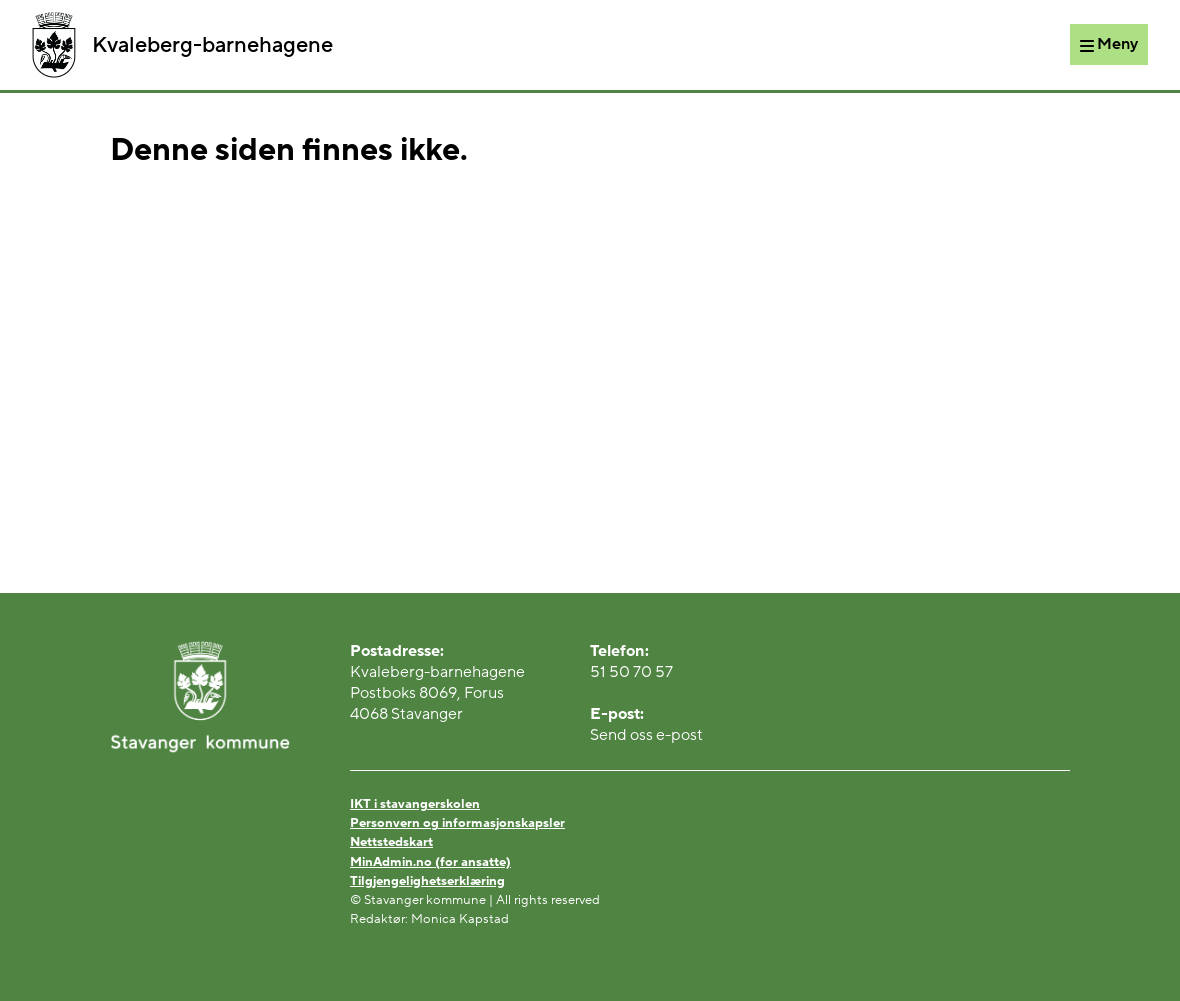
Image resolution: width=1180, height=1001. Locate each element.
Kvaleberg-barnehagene (182, 45)
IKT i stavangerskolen (415, 804)
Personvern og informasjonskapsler (457, 823)
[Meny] (1109, 44)
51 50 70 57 (631, 672)
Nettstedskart (391, 842)
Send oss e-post (646, 735)
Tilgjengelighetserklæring (427, 881)
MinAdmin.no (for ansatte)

◆ **SHORT PROBLEM**: Rewrite every text line of the material above, keeping the resolution line and the line asking to locate each item, and move each answer coordinate by adding 42 to both of its numbers. Leave the picture out.

◆ **EXERCISE OUTPUT**:
Image resolution: width=1180, height=1001. Locate each element.
Kvaleberg-barnehagene (224, 87)
IKT i stavangerskolen (457, 846)
Personvern og informasjonskapsler (499, 865)
[Meny] (1151, 86)
51 50 70 57 (673, 714)
Nettstedskart (433, 884)
Send oss e-post (688, 777)
Tilgjengelighetserklæring (469, 923)
MinAdmin.no (for ansatte)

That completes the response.